VII

THE AMERICAN DREAM

More pitch out, like a load of fence posts.

It is a grotesque circus performance,

a high-wire act without the wire,

without a net. They fall

like unparachuted skydivers

For them, all hope is lost.

That one in the broken window

waves his arms like the sailor

tossed into the sea, exhausted

near death, he flails at searchers

fearing no one has seen him,

knowing it is his last chance to live.

There above, I seem to know that one.

He is hero to his children

who drags himself from the commuter train,

into the house of love, ready at once

to laugh and play. And that one

at the window, dressed in rich silk

and gold jewelry, I know him too well.

He is a Wall Street thief who cannot

bribe his way out of this looming doom.

And that one in white above,

perched like a wingless dove,

he is a dishwasher who escaped civil war

in El Salvador leaving behind

his wife and daughter to earn enough

to pay for their passage to freedom,

to the American Dream,

to this dream.

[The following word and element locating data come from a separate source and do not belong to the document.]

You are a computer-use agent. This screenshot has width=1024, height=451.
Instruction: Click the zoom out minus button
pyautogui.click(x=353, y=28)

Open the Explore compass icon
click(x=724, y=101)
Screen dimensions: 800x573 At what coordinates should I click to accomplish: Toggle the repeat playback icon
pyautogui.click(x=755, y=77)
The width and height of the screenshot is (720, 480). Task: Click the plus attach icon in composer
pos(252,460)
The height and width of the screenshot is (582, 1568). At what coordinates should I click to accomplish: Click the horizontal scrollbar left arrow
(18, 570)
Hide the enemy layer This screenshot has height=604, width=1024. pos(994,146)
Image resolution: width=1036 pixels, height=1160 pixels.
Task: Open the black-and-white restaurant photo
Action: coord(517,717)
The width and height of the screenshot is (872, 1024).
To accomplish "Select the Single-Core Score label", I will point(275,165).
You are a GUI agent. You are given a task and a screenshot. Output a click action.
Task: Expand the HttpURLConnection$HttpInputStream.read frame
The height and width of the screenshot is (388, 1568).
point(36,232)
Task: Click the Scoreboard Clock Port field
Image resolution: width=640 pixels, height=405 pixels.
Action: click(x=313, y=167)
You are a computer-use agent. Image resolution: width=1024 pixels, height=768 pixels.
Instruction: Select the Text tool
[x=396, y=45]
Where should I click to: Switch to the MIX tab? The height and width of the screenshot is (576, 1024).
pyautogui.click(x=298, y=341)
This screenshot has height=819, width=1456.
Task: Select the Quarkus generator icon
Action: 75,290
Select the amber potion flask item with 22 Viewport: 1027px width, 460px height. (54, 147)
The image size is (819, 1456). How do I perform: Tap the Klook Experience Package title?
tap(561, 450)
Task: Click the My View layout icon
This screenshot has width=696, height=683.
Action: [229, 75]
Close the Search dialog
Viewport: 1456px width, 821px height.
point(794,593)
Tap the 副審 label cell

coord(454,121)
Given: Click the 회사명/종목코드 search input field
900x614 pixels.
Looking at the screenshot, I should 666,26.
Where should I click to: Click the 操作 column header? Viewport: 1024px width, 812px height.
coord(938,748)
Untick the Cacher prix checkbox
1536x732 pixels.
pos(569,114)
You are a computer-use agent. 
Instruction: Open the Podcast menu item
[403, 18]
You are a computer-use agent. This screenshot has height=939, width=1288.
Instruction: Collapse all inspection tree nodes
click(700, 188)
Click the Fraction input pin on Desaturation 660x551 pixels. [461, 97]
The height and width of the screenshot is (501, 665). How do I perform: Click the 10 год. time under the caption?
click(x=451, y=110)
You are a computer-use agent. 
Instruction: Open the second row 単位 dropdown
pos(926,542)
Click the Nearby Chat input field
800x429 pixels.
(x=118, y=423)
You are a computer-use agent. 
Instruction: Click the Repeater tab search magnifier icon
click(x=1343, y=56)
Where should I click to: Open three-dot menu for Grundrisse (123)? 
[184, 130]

He thinks of them.

Those two in one shattered window

are brothers. Working together

in the same office had brought joy

to their parents. They assist others

with no care for themselves.

That one from afar I know him well.

He is paralyzed, unable to leave

or wave for help. From his wheelchair

with good cheer and urgent voice,

he drives all the others to take steps to safety.